O parágrafo da deputada se destaca pelo cinismo. Fala em escolas e educação como se estivesse descrevendo um mundo cor-de-rosa, quando a realidade das escolas brasileiras se aproxima cada vez mais de presídios. O que se ensina nelas, na maioria das vezes, tem pouca ou nenhuma serventia social.
Afinal, como já denunciavam os punks dos anos 1970: não há futuro. Para uma minoria privilegiada, pode haver algum conforto. Para a maior parte da juventude, o que resta é o desemprego, o tráfico de drogas, a prostituição e toda sorte de atividades sem qualquer valor produtivo real, mas que servem como válvula de escape para uma economia em ruínas, cujo único objetivo é sustentar as aparências e as dores de uma sociedade apodrecida.

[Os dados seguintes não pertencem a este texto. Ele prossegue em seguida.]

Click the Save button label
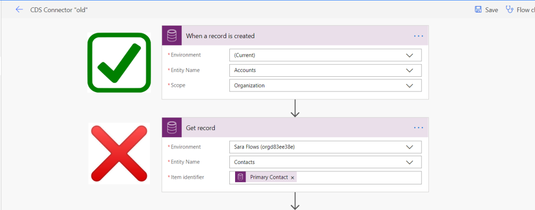Viewport: 535px width, 210px height. tap(491, 9)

Mais claramente, o jovem de hoje não precisa saber a fórmula de Bhaskara, nem entender funções do segundo grau, tampouco dominar conhecimentos avançados de biologia — não porque esses saberes sejam irrelevantes em si, mas porque, na prática, não há onde esses conhecimentos possam ser aplicados. A escola virou uma instituição cujo verdadeiro papel é isolar os jovens da vida social, transformando-os em prisioneiros do tédio e da repressão — o que, inevitavelmente, alimenta a revolta juvenil. Isso explica, inclusive, a seguinte colocação:
“‘Eles odeiam muito. Odeiam as meninas.’ Essa frase não veio de um estudo sobre misoginia ou da série ‘Adolescência’, da Netflix. Ouvi de uma diretora de colégio em São Paulo, em 2024, durante uma conversa sobre a proibição de celulares nas escolas.”
Ora, qual é exatamente espanto? Em uma situação na qual o jovem, cheio de energia, é reprimido o tempo todo, enjaulado em uma aula para a qual a serventia é muito próxima de nula, o celular é a única válvula de escape para fugir da realidade massacrante.

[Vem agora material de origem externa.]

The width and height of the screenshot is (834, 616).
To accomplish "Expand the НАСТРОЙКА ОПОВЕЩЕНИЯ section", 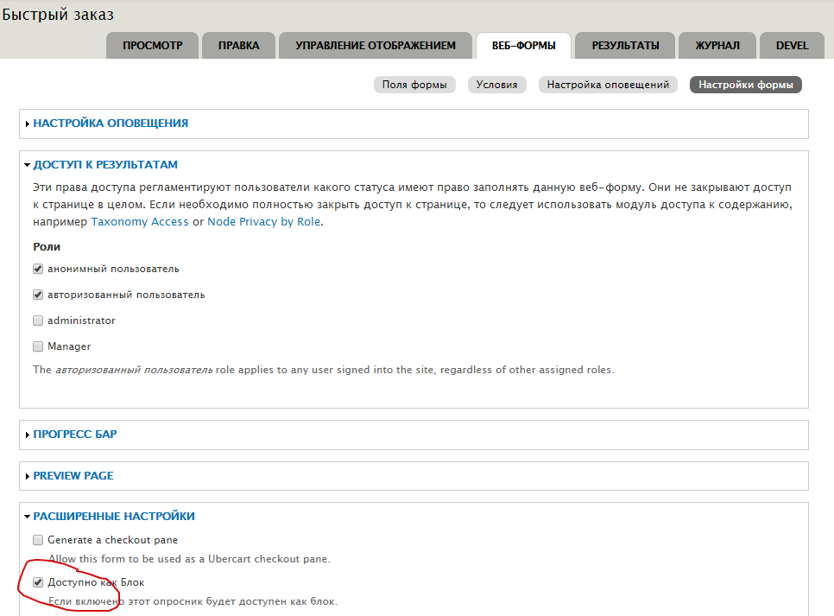I will 111,124.
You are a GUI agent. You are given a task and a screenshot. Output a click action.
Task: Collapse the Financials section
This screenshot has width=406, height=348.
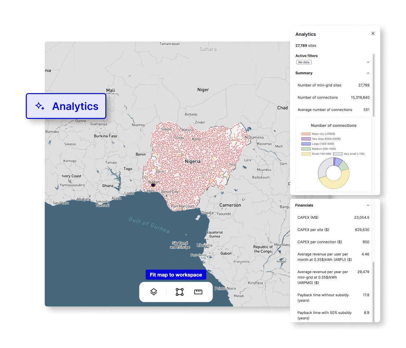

Ter ódio dessa situação é, acima de tudo, um atestado de humanidade. É nítida a relação de causa e efeito, sendo verdadeiramente surpreendente o espanto com a situação
Aqui também entramos no problema real: uma parte desses jovens que sente ódio vai politizar esse ódio. Será uma parcela pequena, mas isso vai acontecer e esse que politiza sua revolta, que reflete melhor e chega às conclusões corretas — por mais minoritário que seja — é uma das maiores ameaças à manutenção da ditadura imperialista, talvez a maior.
É ele quem representa o maior perigo para a continuidade desse sistema dedicado a produzir esse mundo de horrores. É ele que precisa ser combatido em primeiro lugar. E é contra ele que está sendo direcionada toda essa onda de censura, repressão e perseguição.

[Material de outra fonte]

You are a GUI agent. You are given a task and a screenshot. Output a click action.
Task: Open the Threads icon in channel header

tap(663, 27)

A forma de manter funcionando o mecanismo gerador desses sintomas — que Helou identifica, mas apoia ao defendê-lo — é impedir que esse jovem se politize. Impedir ele de se informar, receber propaganda política revolucionária (“extremismo”, como diz a deputada imperialista) e atue consciente, e consequentemente, para transformar essa realidade. Impedir que esse jovem lute para mudar essa situação massacrante e, com isso, abra perspectivas de futuro para si, para seus pares, para o País e para toda a classe oprimida do mundo é uma das maiores tarefas do imperialismo hoje.
Por essa razão, tanto empenho em censurar os meios de informação usados pelos jovens. E finalmente, é isso que a parlamentar está se dedicando a defender.
A esquerda não pode cair no conto do vigário dessa romantização patética de que os jovens de hoje seriam diferentes dos jovens de outrora. Isso é mentira. O que mudou não foram os jovens — foi o avanço brutal da repressão, o recrudescimento da ditadura imperialista contra os povos oprimidos, entre os quais se encontram, evidentemente, os jovens.